JWA News Release: May 2, 2011
Contact: Leah Berkenwald, Online Communications Specialist (617) 383-2258.
FOR IMMEDIATE RELEASE
#JWAPEDIA: Tweeting the Encyclopedia
Jewish Women’s Archive tweets online encyclopedia of Jewish women during Jewish American Heritage Month
(Boston, MA) – May 2, 2011 – In honor of Jewish American Heritage Month, the Jewish Women’s Archive (JWA) has launched a campaign to tweet its online Encyclopedia of Jewish women’s history. A diverse group of influential Twitter users, including organizations, clergy, lay leaders, social media professionals, and fans of JWA, has signed on to help tweet the Encyclopedia using the hashtag “#jwapedia.” The project poses an intriguing and entertaining challenge: to summarize a scholarly article in no more than 140 characters. Gail T. Reimer, JWA’s Executive Director, expressed admiration for the tweeters who “dare to approach history in a way that speaks to people using new media in different ways.”
The #jwapedia project uses a popular social media tool to bridge the gap that so often separates scholars and the general public. Tweeters jumped at the chance to tackle topics of personal interest to them, including Broadway performers, Canadian Jewish history, cookbook authors, and labor activism history. In turning articles on these topics into tweets, Reimer says, they “become interpreters of history, a role previously reserved for scholars.”
“This fundamentally challenges the top-down model of history,” said Rabbi Ruth Abusch-Magder, Ph.D., Rabbi-in-Residence at Be'chol Lashon (In Every Tongue), the Global Jewish Community Institute for Jewish & Community Research in San Francisco. “Tweeting an encyclopedia has the potential to connect a wide variety of audiences to the power of historical learning.” Rabbi Abusch-Magder, a contributor to Jewish Women: A Comprehensive Historical Encyclopedia, proposed tweeting the Encyclopedia; JWA’s Online Communication Specialist Leah Berkenwald and Director of Public History Judith Rosenbaum enthusiastically embraced the idea.
“I believe both in serious scholarship and the power of social media,” Rabbi Abusch-Magder said. “While some might worry about marrying the two, I see this project as enhancing both. Just as in ancient times Rabbi Hillel met the challenge of teaching all of the Torah in one phrase that contained a critical lesson but in reality led to more learning, a successful tweet will impart a critical nugget of knowledge that will open up an opportunity for more learning.”
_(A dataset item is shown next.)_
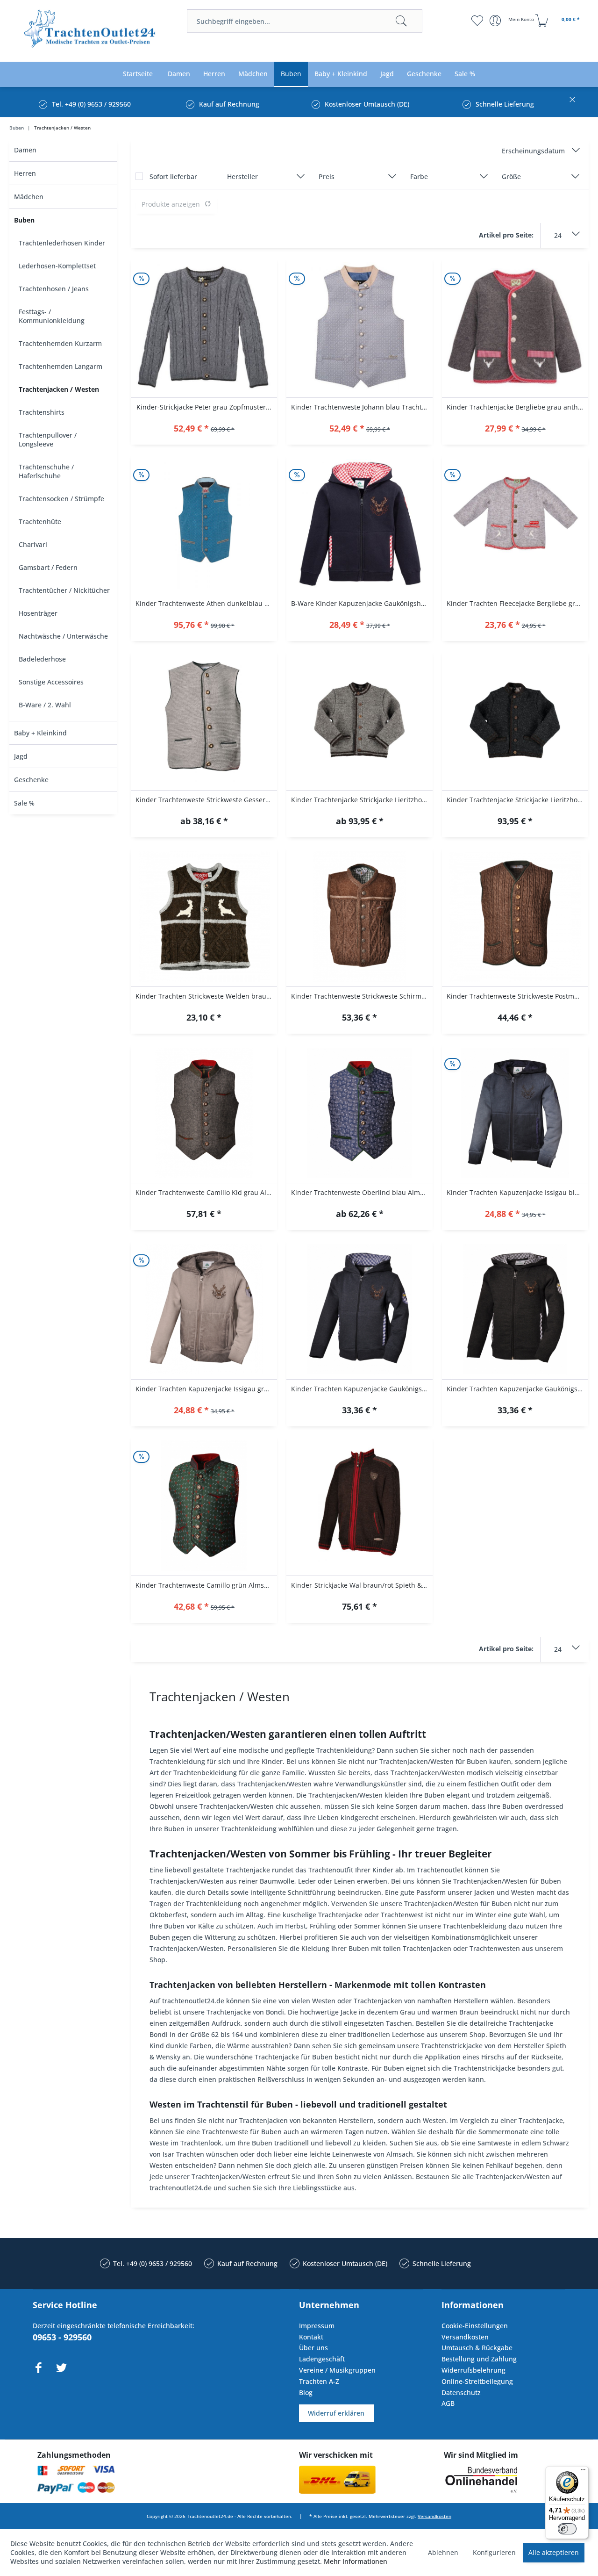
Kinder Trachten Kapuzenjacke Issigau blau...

Jewish Women: A Comprehensive Historical Encyclopedia, which includes over 1,700 biographies, 300 thematic essays, and 1,400 photographs and illustrations spanning the globe from biblical to contemporary times, is the first comprehensive online source for the history of Jewish women. In 2009, Gloria Steinem praised the Encyclopedia as "user-friendly and thoughtfully compiled, as much a joy for the casual browser as for those who come with a purpose. Whether you are a scholar in search of the past, a journalist in need of facts in the present, or a young Jewish girl looking for role models for dreams of the future, the encyclopedia is a treasure-trove." Originally created as a CD-ROM, the online version of the Encyclopedia was launched on March 1, 2009 with an improved user interface and Web 2.0 features, including the ability for users to discuss and add content.
Starting with a select group of partners, #jwapedia is expected to grow exponentially through crowdsourcing. Anyone can join the campaign by tweeting a link to the Encyclopedia using the hashtag #jwapedia. Follow the campaign at Twitter.com by searching for #jwapedia or following JWA at @jwaonline.
About the Jewish Women's Archive
The mission of the Jewish Women’s Archive (jwa.org) is to uncover, chronicle, and transmit the rich history of American Jewish women. JWA is nationally recognized as a vital contributor to a more expansive and inclusive vision of Jewish life, past, present and future. Through its innovative uses of technology and its collaborative partnerships, JWA has successfully changed the way history is researched, recorded, and taught.